Du hast ein Shirt von Nirvana.
Ich habe es heute angezogen und ich bin darin geschmolzen, weil es nach dir roch.
Nirvana ist ein altes Sanskrit Wort, dass verwehen bedeutet.
Viele Menschen verbinden das mit Freiheit.

Ich kann mir vorstellen, dass es viele Menschen gibt, die denken das Freiheit nur durch den Tod erzielt wird.

Wenn das so ist, dann gratuliere ich dir, dass du jetzt frei bist.

Wir übrigen sind noch hier und müssen versuchen mit dem klarzukommen, was gegangen ist.

In Liebe, Thea.

Liebe Mira,

das mit Finn und mir hat sich auf komischer Weise entwickelt.
Wir haben, ohne es zu wissen, einen Versprechen geschlossen.
Jeden Tag nach der Schule taucht er plötzlich neben mir auf und geht mit mir den ganzen Weg bis zu meinem zuhause.

Am Anfang fand ich es noch komisch.
Ich habe zwar nie etwas dazu gesagt, aber er ebenfalls nicht.

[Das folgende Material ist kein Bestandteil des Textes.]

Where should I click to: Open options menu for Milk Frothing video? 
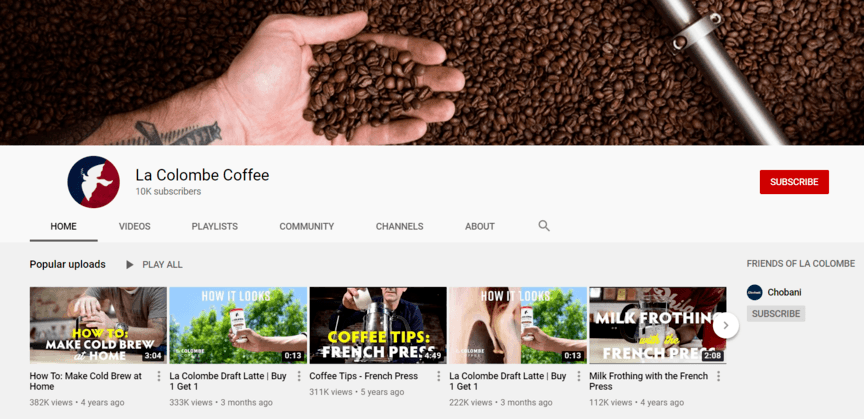[x=718, y=377]
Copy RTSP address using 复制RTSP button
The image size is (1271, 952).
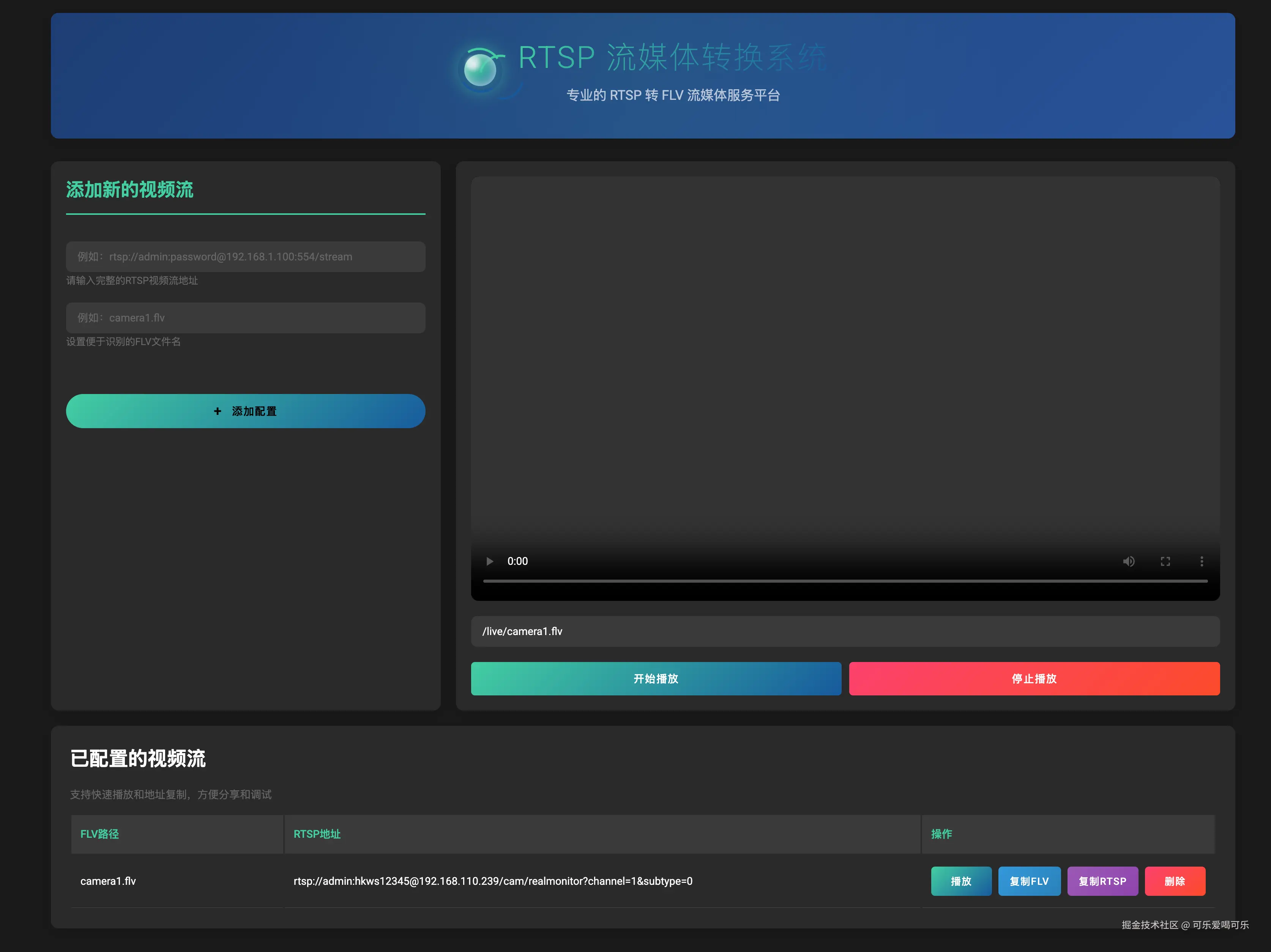coord(1102,881)
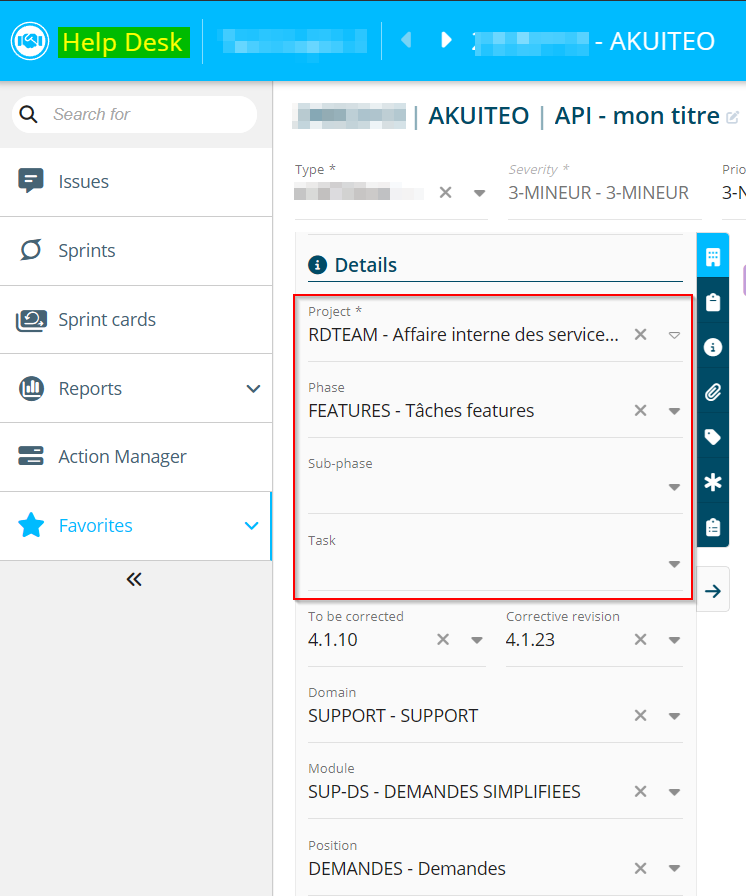Open the paperclip attachments tab
The width and height of the screenshot is (746, 896).
pos(712,392)
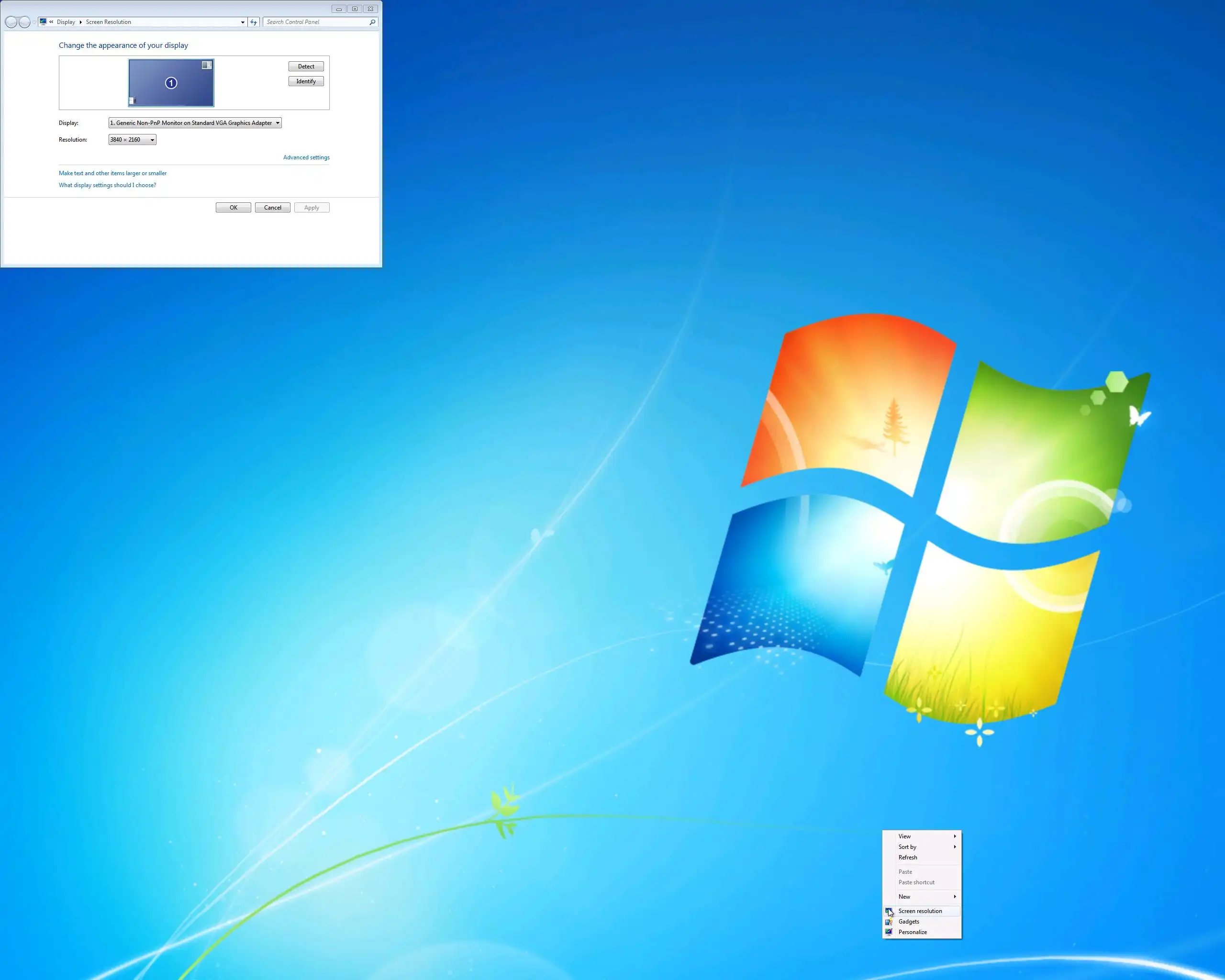Screen dimensions: 1225x980
Task: Click the forward navigation arrow button
Action: tap(24, 22)
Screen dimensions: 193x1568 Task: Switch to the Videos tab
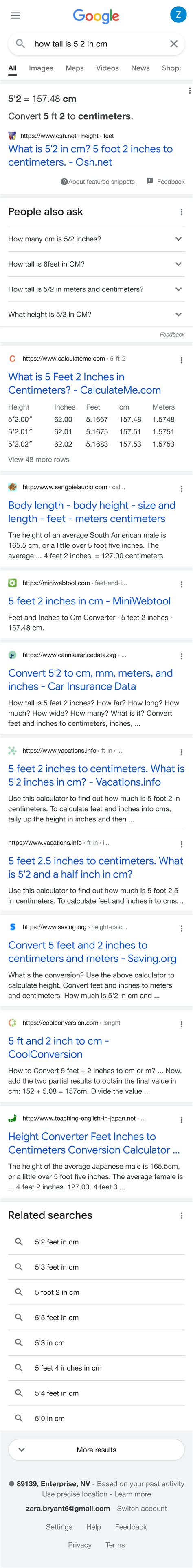point(107,68)
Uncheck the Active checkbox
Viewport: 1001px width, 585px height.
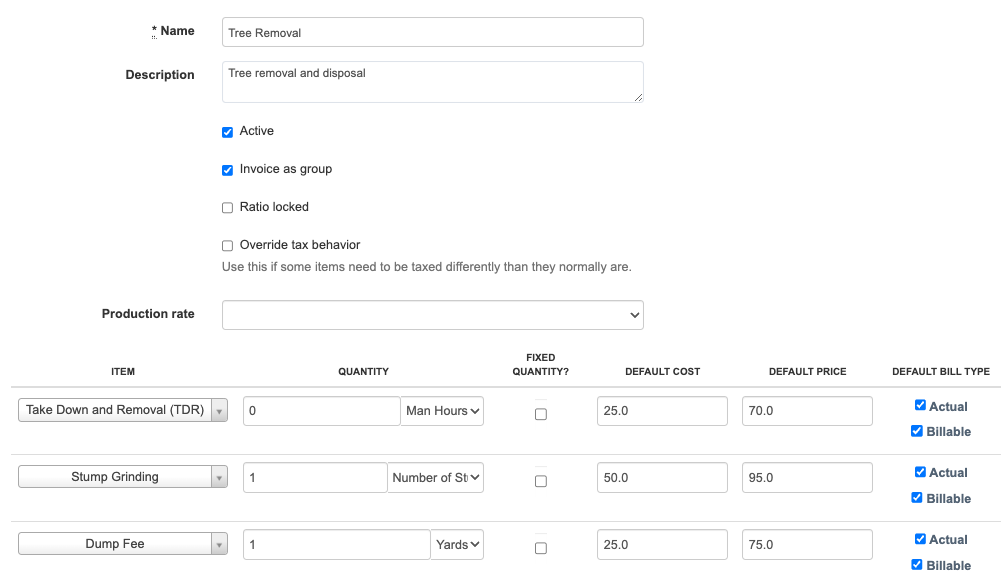[x=228, y=132]
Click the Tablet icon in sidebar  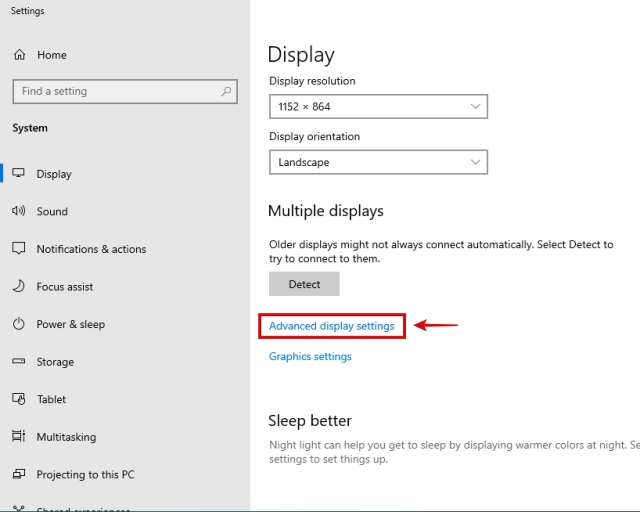(18, 399)
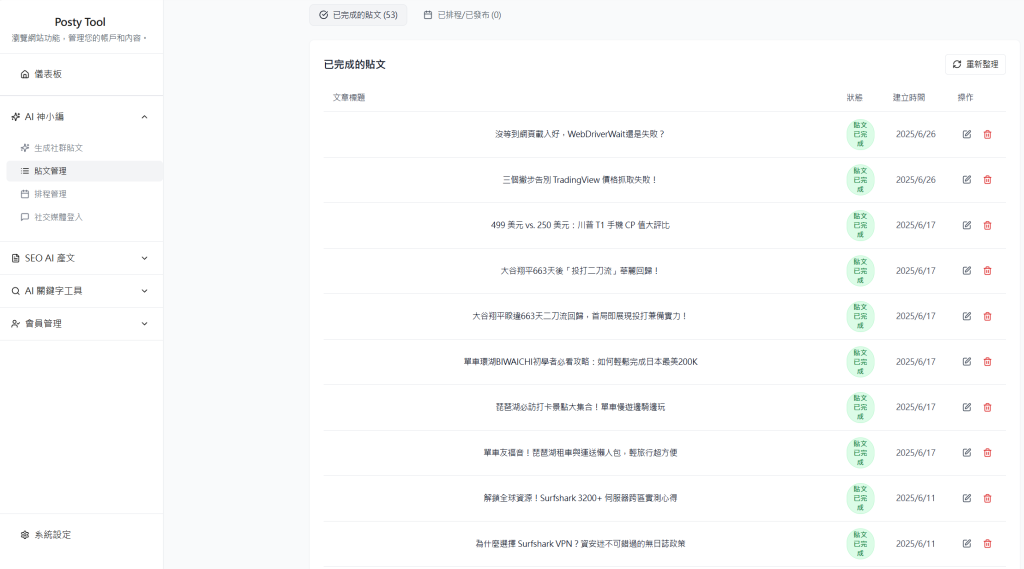This screenshot has height=569, width=1024.
Task: Click edit icon for WebDriverWait post
Action: click(966, 134)
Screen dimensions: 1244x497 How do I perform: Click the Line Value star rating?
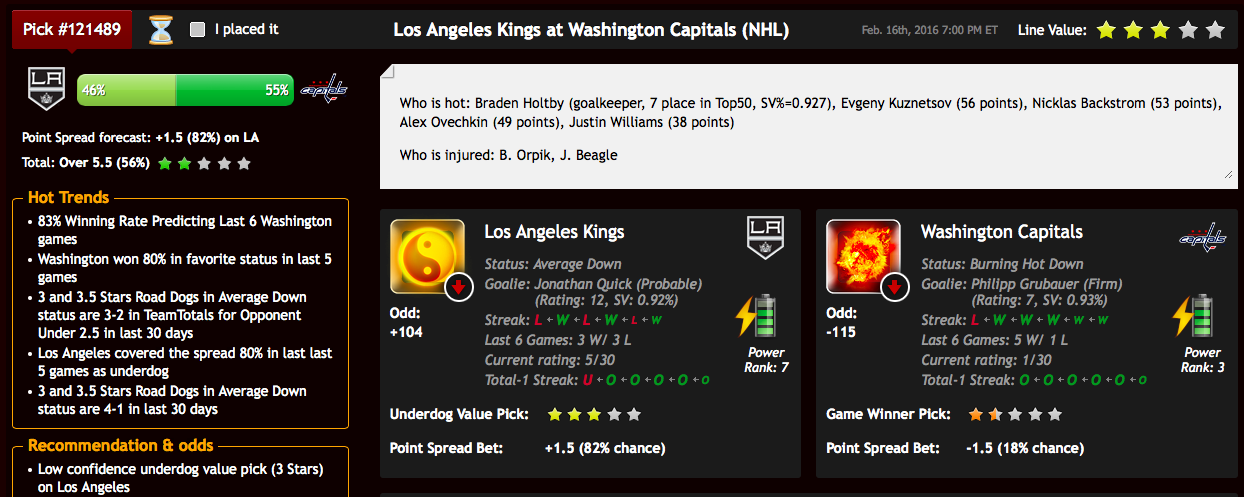point(1160,30)
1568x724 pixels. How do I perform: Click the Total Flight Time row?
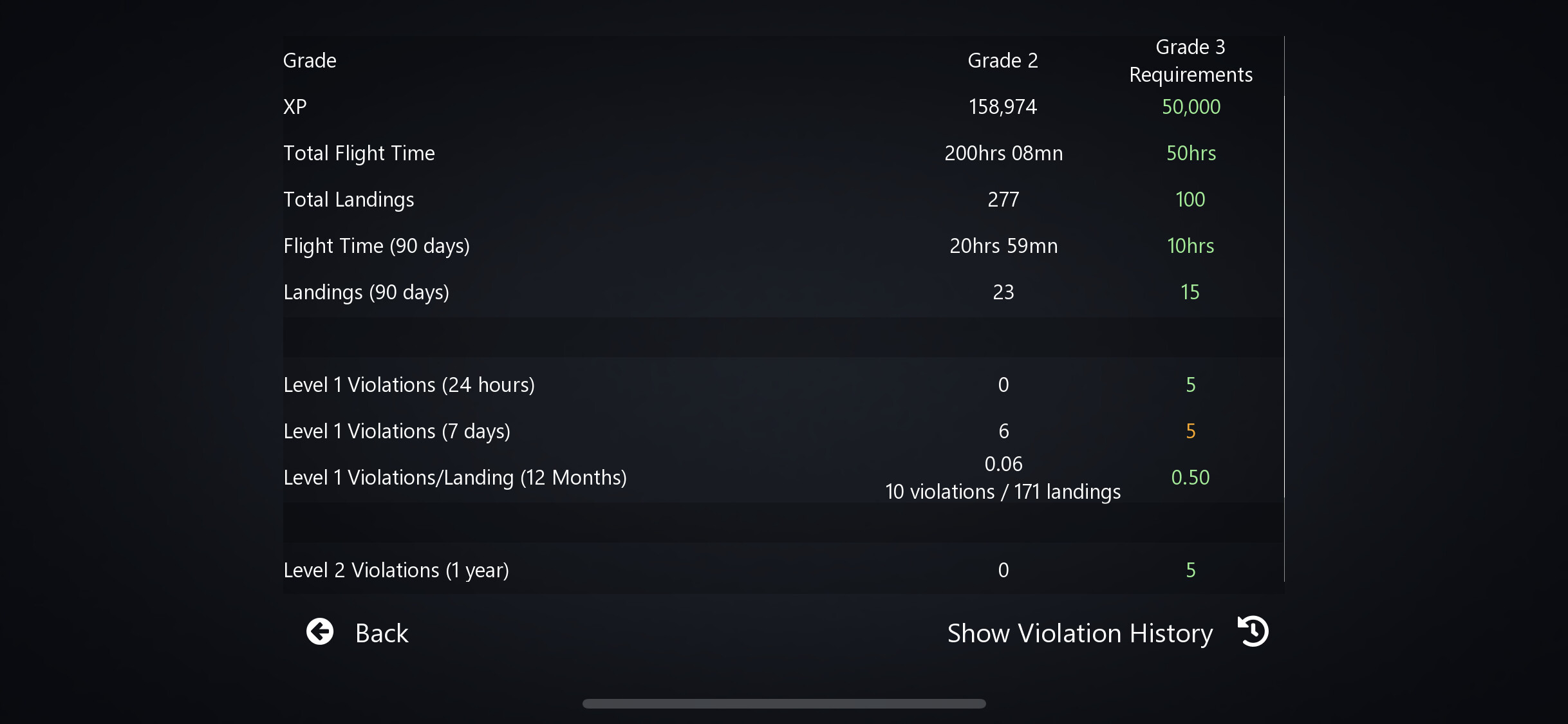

Denn dabei sagen wir meistens kein Wort zueinander und ich dachte, es wird irgendwann aufhören und er würde mich langweilig finden und mich nicht mehr begleiten.
Es geschah aber nie.

Die Mädchen in der Schule lassen mich weitgehend in Ruhe und obwohl die meisten Schüler einen großen Bogen um mich machen, bin ich erleichtert darüber, dass sie mir nichts mehr gemeines zuflüstern oder mir verächtliche Blicke zuwerfen.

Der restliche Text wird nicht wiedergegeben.